Innovative Perspectives on Computational Intelligence and Data Science
Prof. Dr. El-Ghazali Talbi
El-Ghazali Talbi is a full Professor at the University of Lille. His research interests include metaheuristics, computational intelligence, parallel and distributed optimisation, learning-based optimisation, and neuromorphic computing. He has authored more than 250 international publications, including journal and conference papers, and has delivered 52 keynotes and tutorials. With a h-index of 67 and over 24,000 citations, he is globally recognised for his contributions to computational intelligence and large-scale optimisation.
Brain-Inspired Optimization: Computational Intelligence in Neuromorphic Systems
Abstract: Neuromorphic computing introduces spiking dynamics and event-driven efficiency into the field of optimization, offering a fundamentally different computational substrate. Evolutionary and Swarm Intelligence algorithms, long recognized for their flexibility and robustness, can now be re-envisioned within this brain-inspired paradigm.

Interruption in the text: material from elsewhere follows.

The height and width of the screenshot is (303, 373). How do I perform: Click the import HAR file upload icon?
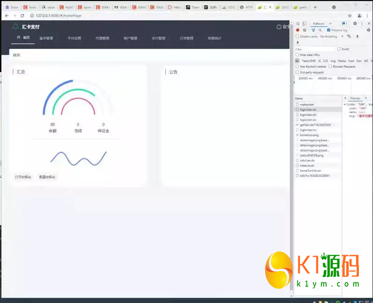(x=358, y=36)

In this talk, we first outline the theoretical foundations of neuromorphic metaheuristics, examining their motivations, taxonomy, and inherent trade-offs. We then present two neuromorphic evolutionary computation frameworks that illustrate how population-based search can be implemented through spiking dynamics. Finally, we explore practical applications using open-source tools, demonstrating how to design, execute, and analyze neuromorphic optimization experiments.
Overall, the presentation highlights how spiking computation can drive a new generation of computational intelligence–based optimization methods, paving the way for impactful applications in robotics, IoT, and embedded intelligent systems.
Prof. Dr. Christian Esposito
Christian Carmine Esposito is an Italian computer scientist and Associate Professor at the University of Salerno, specializing in distributed systems, cybersecurity, and emerging technologies such as blockchain and the Internet of Things. He earned his PhD in Computer Engineering from the University of Naples Federico II and has built a strong academic career through roles in both academia and research institutions, including the Italian National Research Council. Esposito has authored over 100 scientific publications and actively contributes to the international research community as a reviewer, editor, and program committee member for major journals and conferences. His work focuses on dependable and secure infrastructures, data modeling, and advanced networked systems, positioning him as a recognized expert in modern distributed computing environments and an influential speaker in the field.
Quantum-Enhanced Vigilance: Machine Learning for Anomaly Detection in the NISQ Era
Abstract: Quantum Machine Learning (QML) introduces superposition, entanglement, and high-dimensional Hilbert spaces into the field of pattern recognition, offering a fundamentally different computational substrate for identifying irregularities. Anomaly detection algorithms, long recognized for their critical role in cybersecurity, finance, and system health monitoring, can now be re-envisioned within this quantum-inspired paradigm.
In this talk, we first outline the theoretical foundations of quantum anomaly detection, examining its algorithmic motivations, taxonomy, and inherent trade-offs between classical and quantum approaches. We then present two QML frameworks—focusing on quantum variational circuits and quantum kernel methods—that illustrate how deviations in complex data structures can be isolated through quantum states. Finally, we explore practical applications using open-source quantum software development kits, demonstrating how to design, execute, and analyze quantum anomaly detection experiments on Noisy Intermediate-Scale Quantum (NISQ) processors.
Overall, the presentation highlights how quantum computation can drive a new generation of machine learning–based security and diagnostic methods, paving the way for impactful applications in cryptography, industrial IoT, and real-time fraud detection.